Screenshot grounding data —
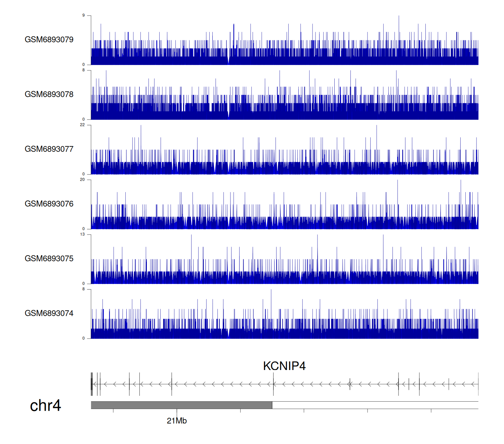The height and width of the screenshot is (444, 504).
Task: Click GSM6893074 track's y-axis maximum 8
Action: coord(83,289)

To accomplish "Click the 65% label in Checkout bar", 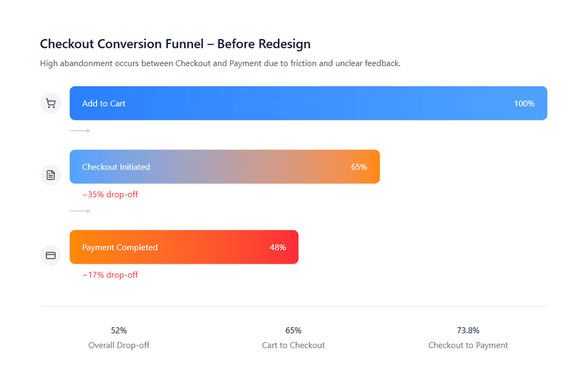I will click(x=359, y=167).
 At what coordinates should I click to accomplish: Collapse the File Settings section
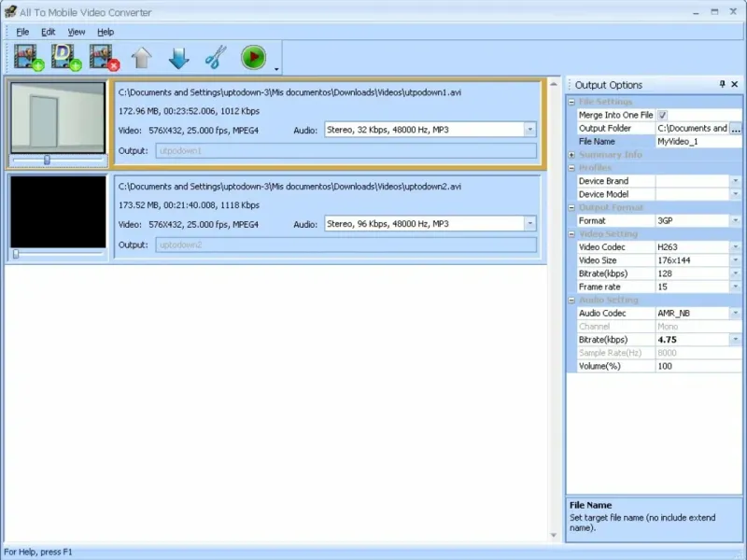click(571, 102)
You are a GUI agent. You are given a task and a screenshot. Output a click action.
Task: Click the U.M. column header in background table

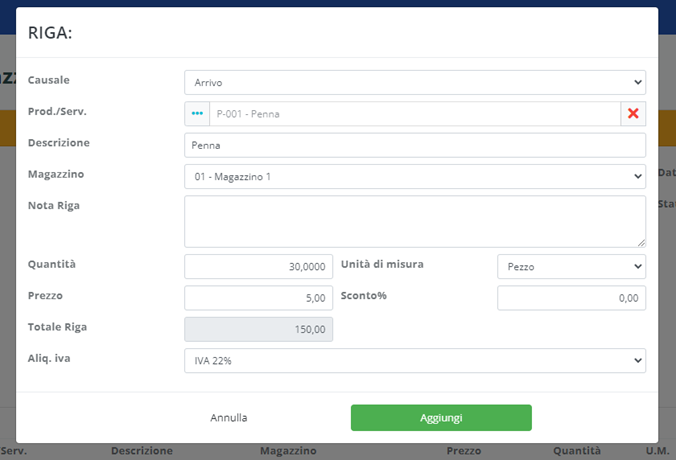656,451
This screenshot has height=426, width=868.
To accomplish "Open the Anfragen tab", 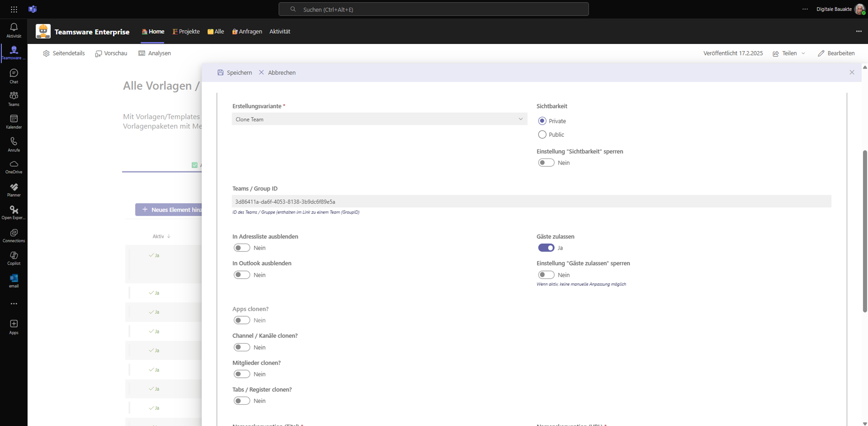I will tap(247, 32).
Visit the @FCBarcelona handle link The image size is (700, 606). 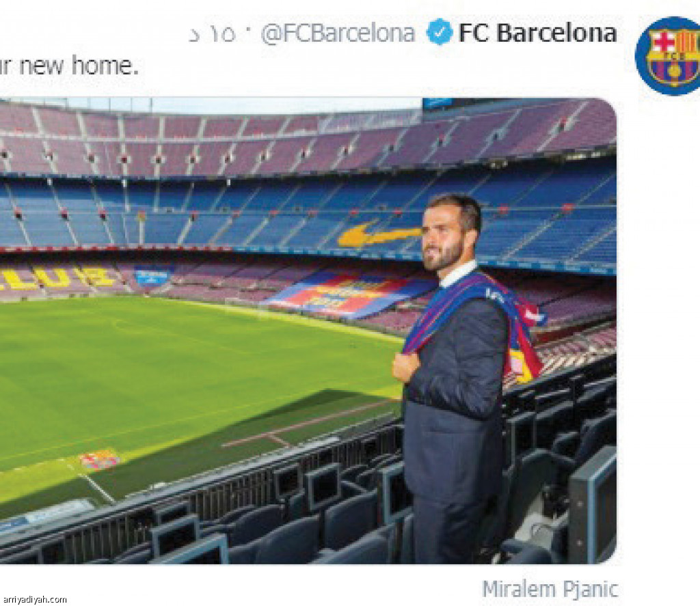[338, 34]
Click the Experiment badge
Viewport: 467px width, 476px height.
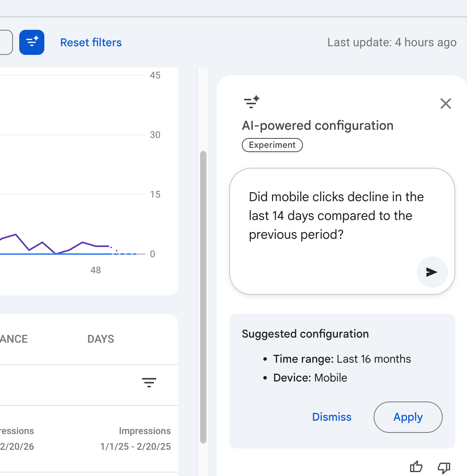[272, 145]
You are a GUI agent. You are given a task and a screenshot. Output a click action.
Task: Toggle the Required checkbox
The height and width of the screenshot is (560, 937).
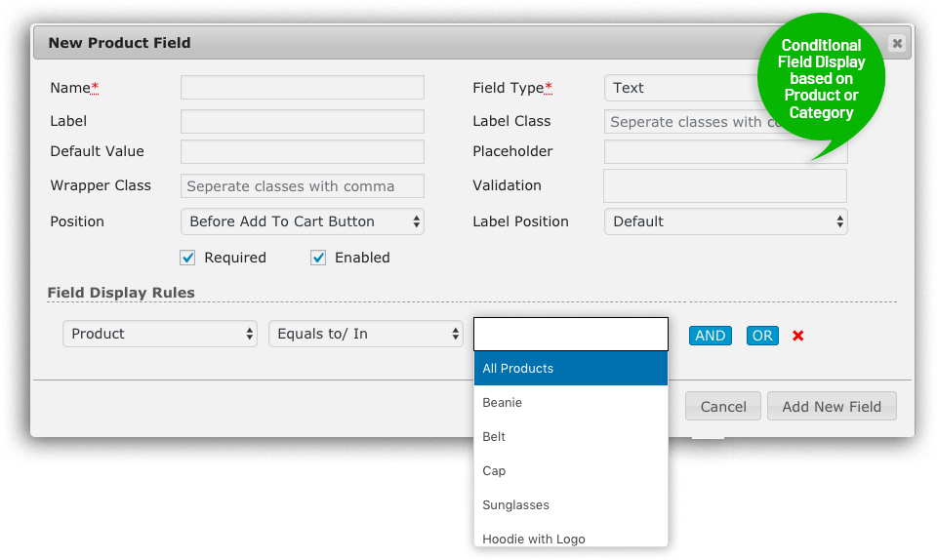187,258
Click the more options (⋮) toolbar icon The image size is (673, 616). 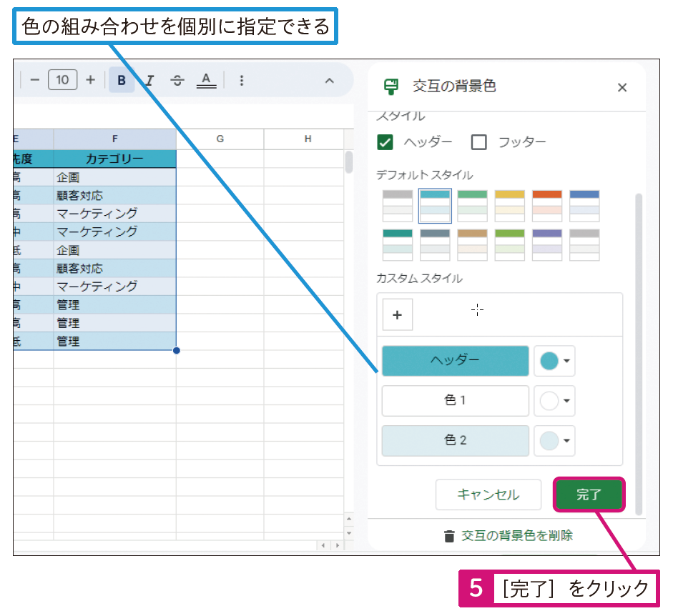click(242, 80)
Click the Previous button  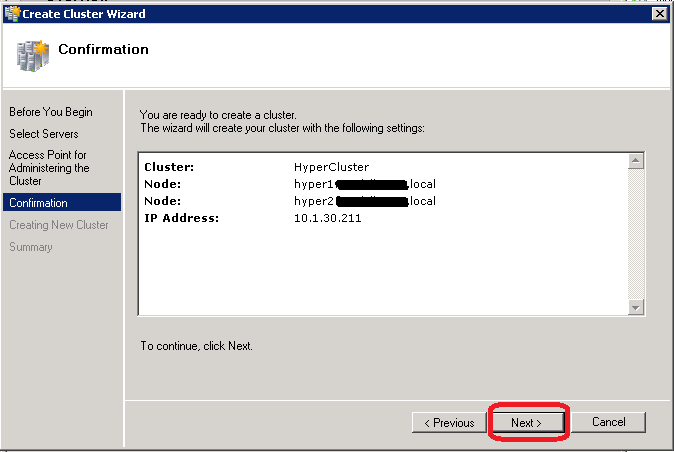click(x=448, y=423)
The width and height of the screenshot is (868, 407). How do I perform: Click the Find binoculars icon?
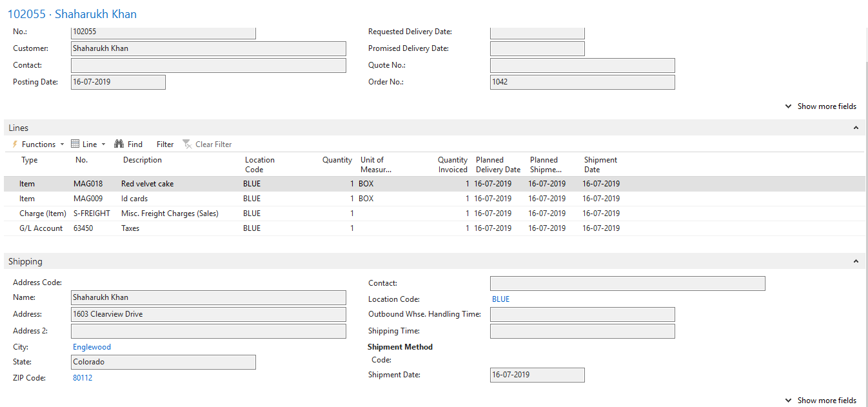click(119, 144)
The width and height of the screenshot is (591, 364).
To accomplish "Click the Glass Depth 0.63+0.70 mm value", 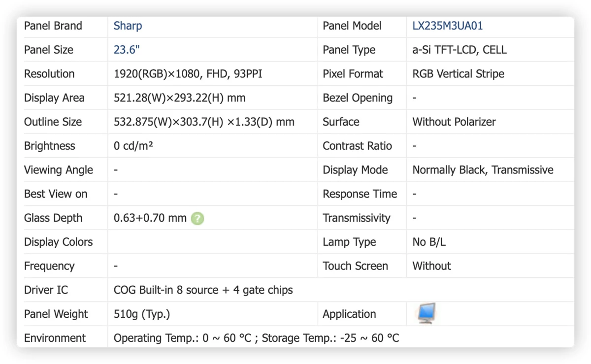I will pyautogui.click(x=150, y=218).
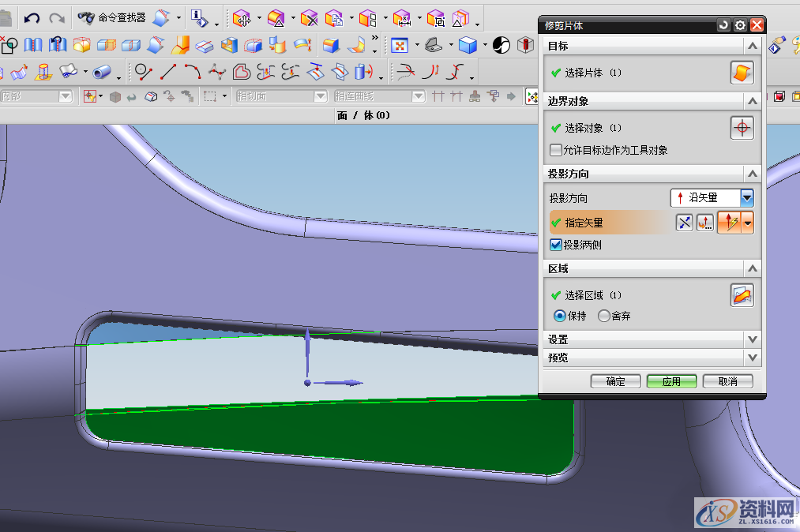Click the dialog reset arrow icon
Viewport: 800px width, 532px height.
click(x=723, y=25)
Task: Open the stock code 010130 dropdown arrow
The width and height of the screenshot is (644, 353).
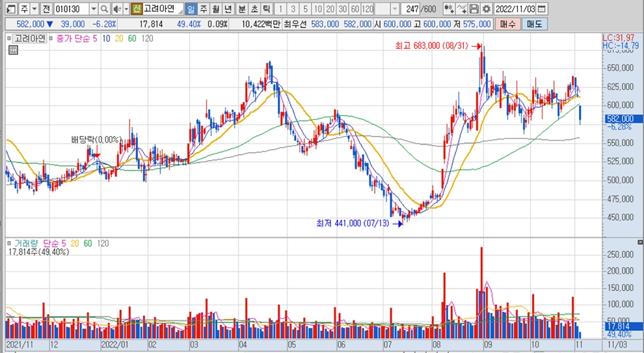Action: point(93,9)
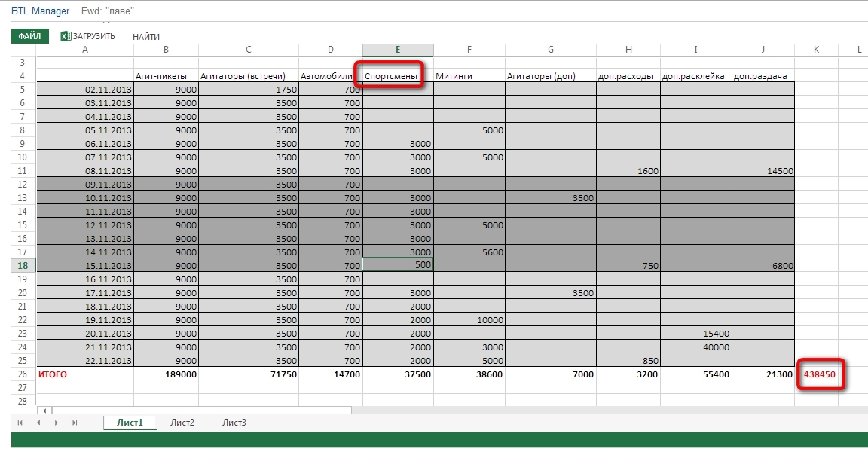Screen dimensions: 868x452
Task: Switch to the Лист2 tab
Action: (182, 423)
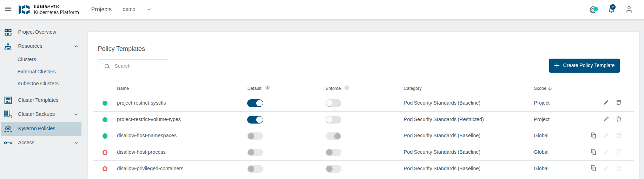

What the task asks —
Leaving the pictures out, copy exactly the lines from the line that contains "Task: Open the" to the last line of the data, both ends included.

Answer area —
Task: Open the stock code 010130 dropdown arrow
The width and height of the screenshot is (644, 353).
Action: point(93,9)
Screen dimensions: 868x452
Task: Switch to the Лист2 tab
Action: (182, 423)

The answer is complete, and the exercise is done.